Being a landlord in Ireland comes with some hefty tax burdens, making it a tough business for many. High tax rates, mandatory preliminary tax payments, and the inability to reduce tax liability through pension contributions all create significant financial strain. But, here's the good news: the Employment Investment Incentive Scheme (EIIS) offers an innovative way for landlords to lighten the load on their wallets.


In this blog, we’ll dive into the details of EIIS, explain how it works, and show why it’s such an appealing option for landlords. By the end, you’ll see how EIIS can help improve cashflow and make property investment a bit more financially comfortable.


The Financial Challenges of Being a Landlord in Ireland


For years, landlords in Ireland have dealt with steep tax obligations, often facing:

  • Income Tax on Rental Profits: Landlords pay income tax at rates as high as 55%, which significantly reduces their rental income.

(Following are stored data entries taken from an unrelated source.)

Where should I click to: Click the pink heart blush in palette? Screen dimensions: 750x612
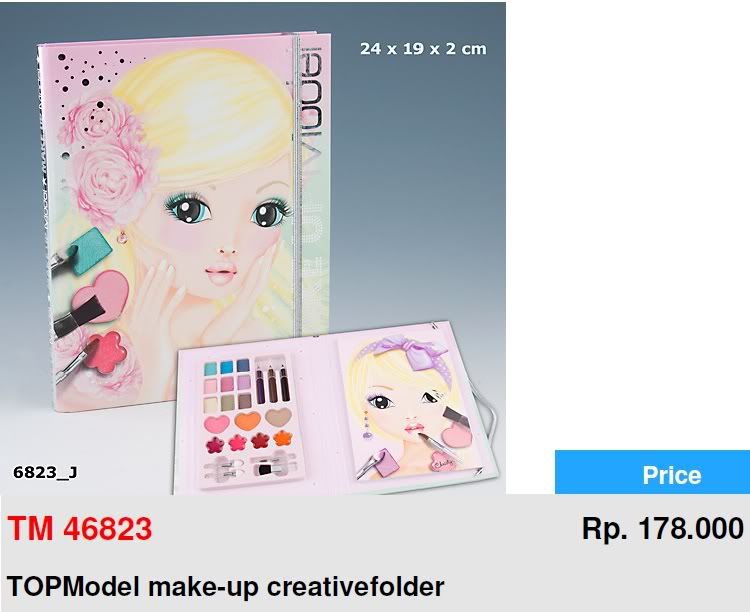tap(217, 423)
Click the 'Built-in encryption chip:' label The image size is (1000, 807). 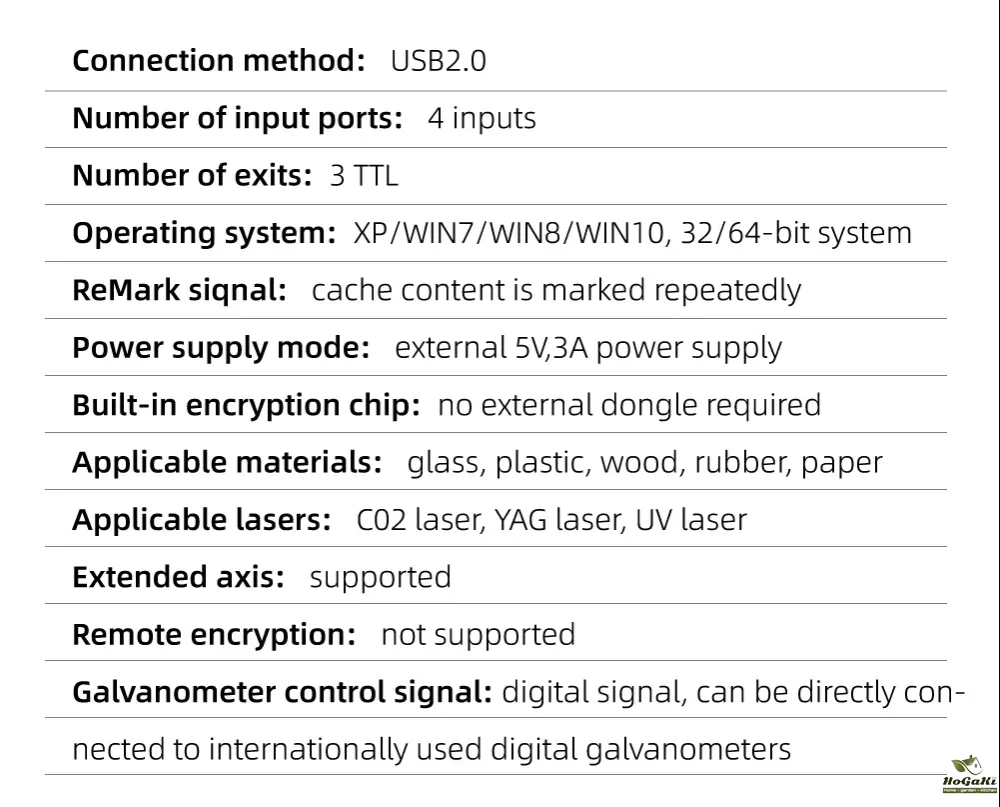[x=246, y=405]
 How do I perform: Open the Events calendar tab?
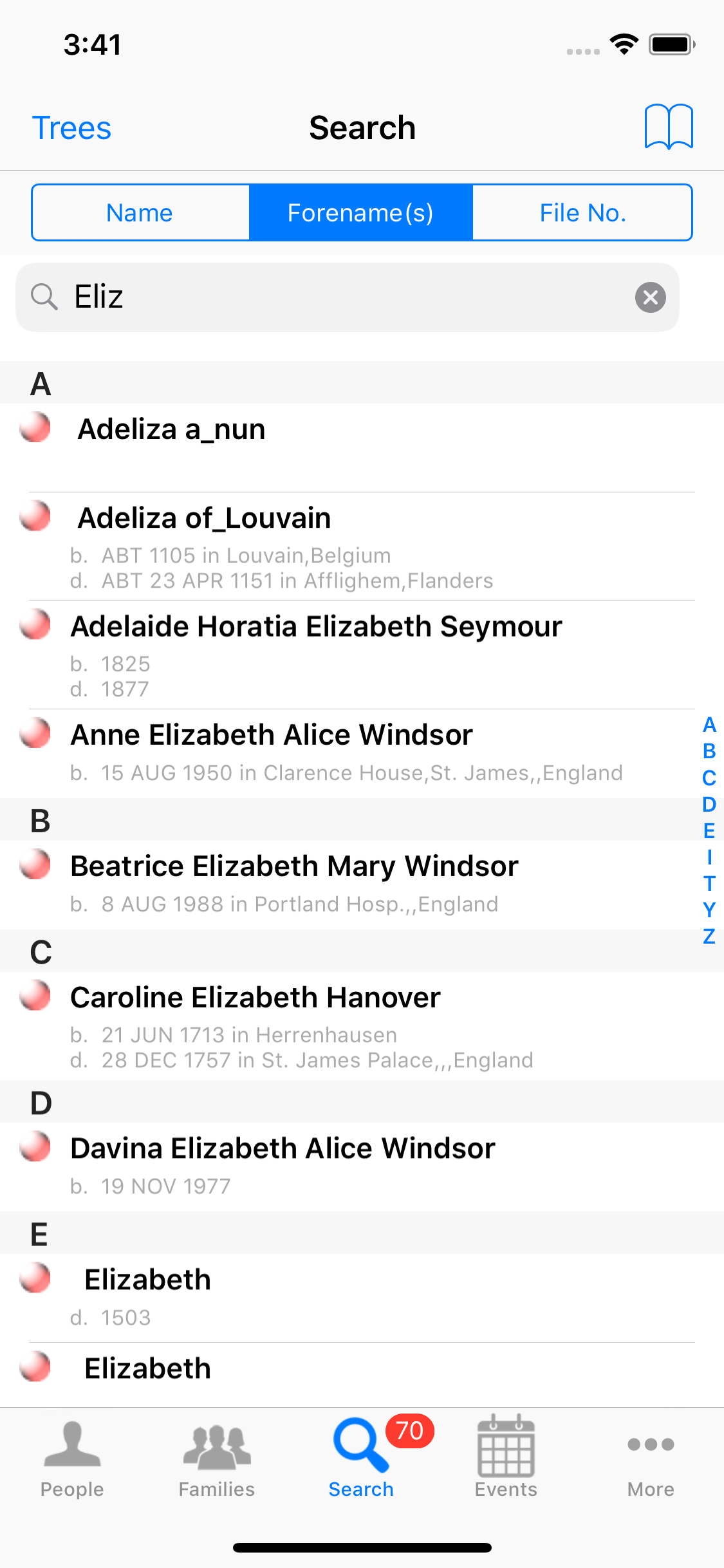(x=506, y=1459)
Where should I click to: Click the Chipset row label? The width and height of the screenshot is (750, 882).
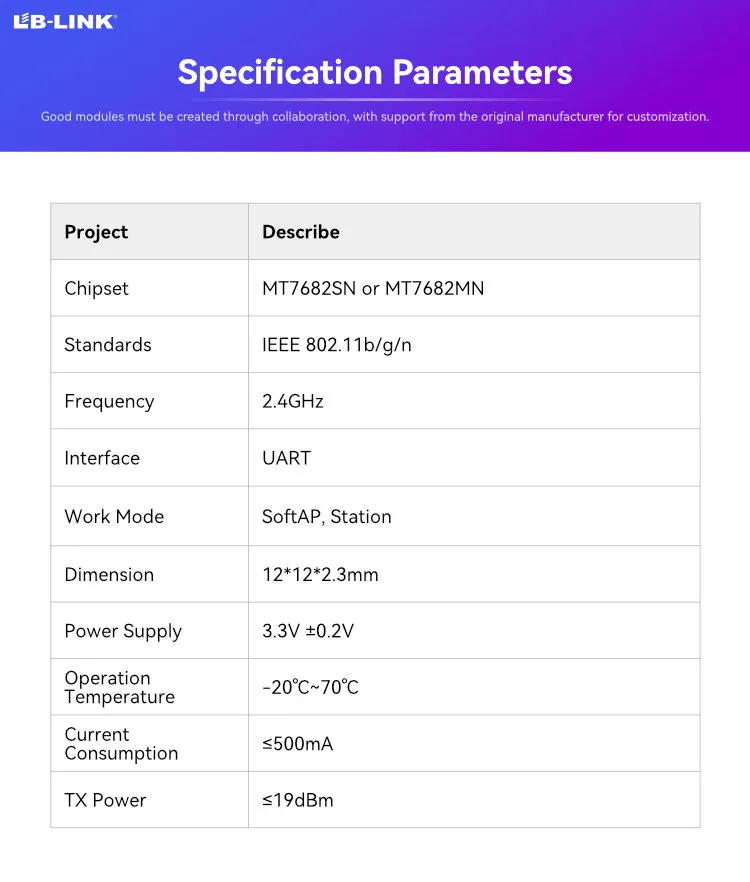click(x=96, y=288)
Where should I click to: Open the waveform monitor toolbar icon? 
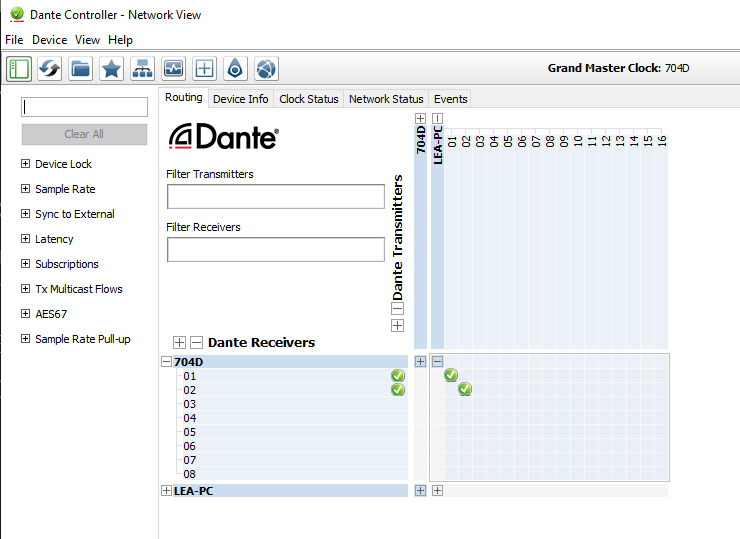tap(174, 68)
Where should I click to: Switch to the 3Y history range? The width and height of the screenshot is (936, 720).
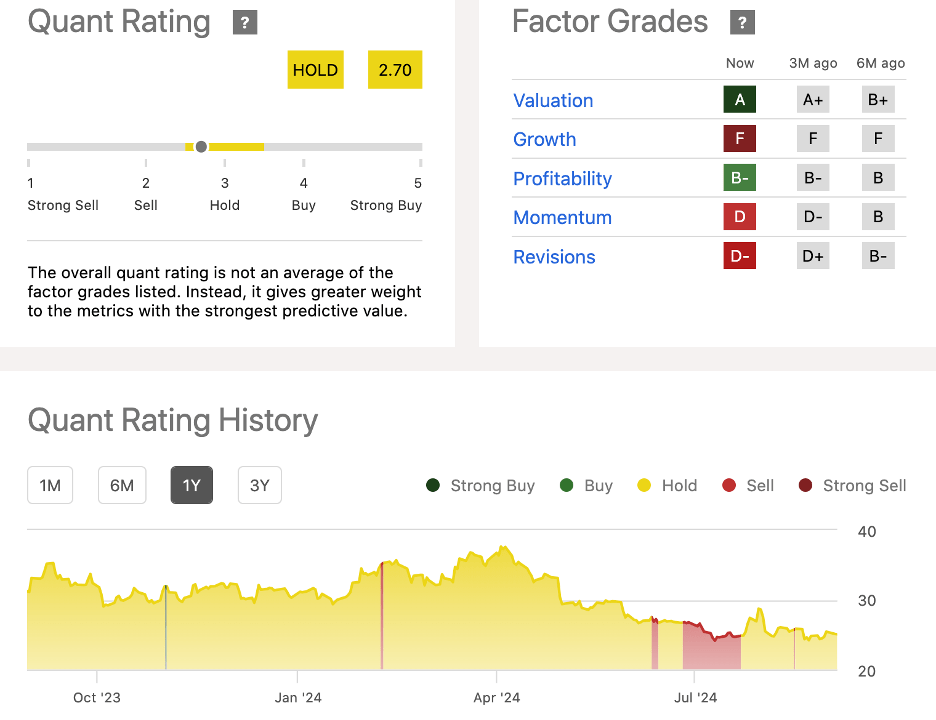point(259,484)

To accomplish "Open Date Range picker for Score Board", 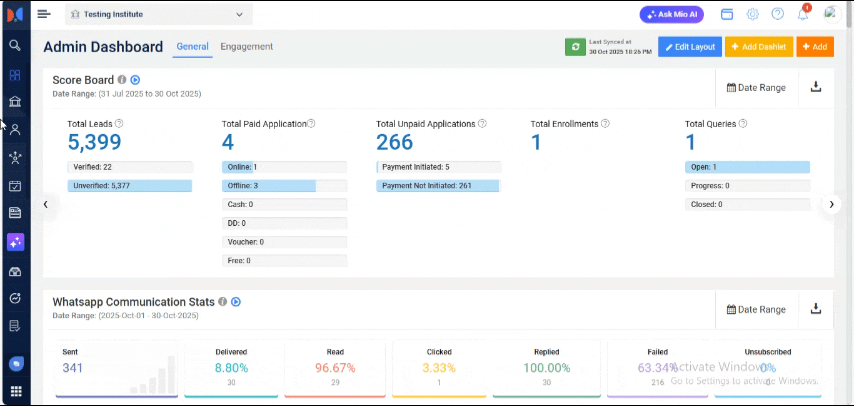I will point(756,87).
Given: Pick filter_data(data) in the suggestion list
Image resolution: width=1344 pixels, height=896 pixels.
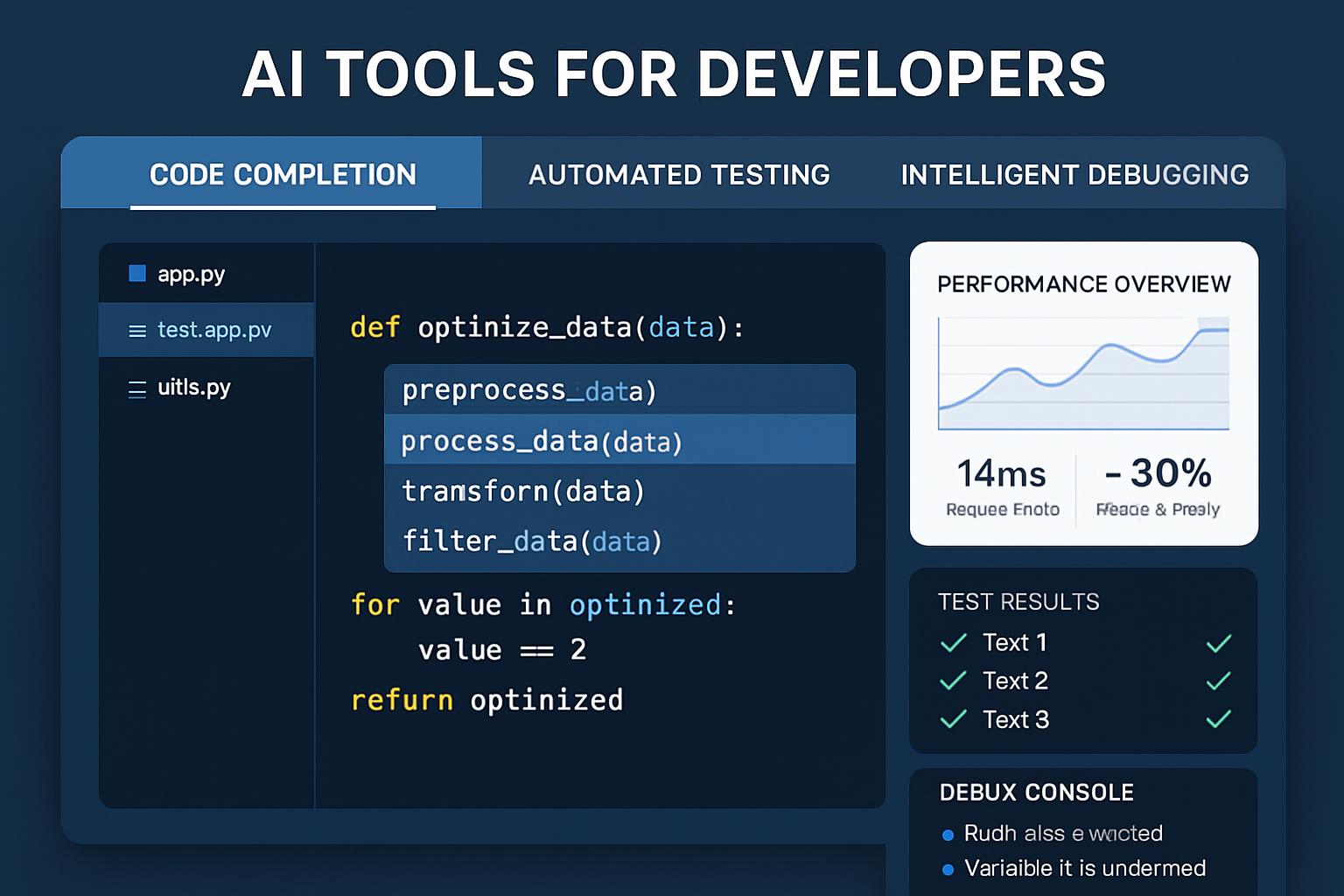Looking at the screenshot, I should click(532, 542).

  • Preliminary Tax Requirements: Preliminary tax payments are due before the year-end, adding pressure to have cash on hand before income is even earned.

  • Restrictions on Pension Contributions: Unlike other income, rental profits don’t qualify for pension contribution relief, which could otherwise help reduce tax liability.


These factors combined make it harder for landlords to maintain a healthy cashflow, especially if rental payments from tenants are delayed. However, EIIS offers a solution to ease this burden.


What Is EIIS and How Can It Help Landlords?


The Employment Investment Incentive Scheme (EIIS) is a government-backed initiative that allows investors to support private Irish companies while enjoying substantial tax relief. By investing in an EIIS-eligible company, landlords can reduce their preliminary tax bill by up to 50% of their investment amount. This benefit can make a significant difference to landlords struggling with cash flow.


Let’s look at a practical example to see how this could work.


A Worked Example – EIIS Investment for a Landlord in 2024


Imagine a landlord with the following financial details:

  • Profit: €250,000

  • Tax Liability: €118,915, including:

    • Income Tax: €91,600

    • USC: €21,003

    • PRSI: €10,063


In this scenario, the landlord would need to pay their tax liability of €118,915 by 31st October 2024. This deadline can put immense pressure on cashflow, as it comes before the full year’s rental income is even collected.


However, if this landlord makes a €100,000 investment in an EIIS-eligible company, they could receive 50% tax relief on that amount. This would reduce their tax liability by €50,000, bringing it down to €68,915. By using EIIS, the landlord effectively receives a tax break upfront, helping to alleviate some of the financial strain.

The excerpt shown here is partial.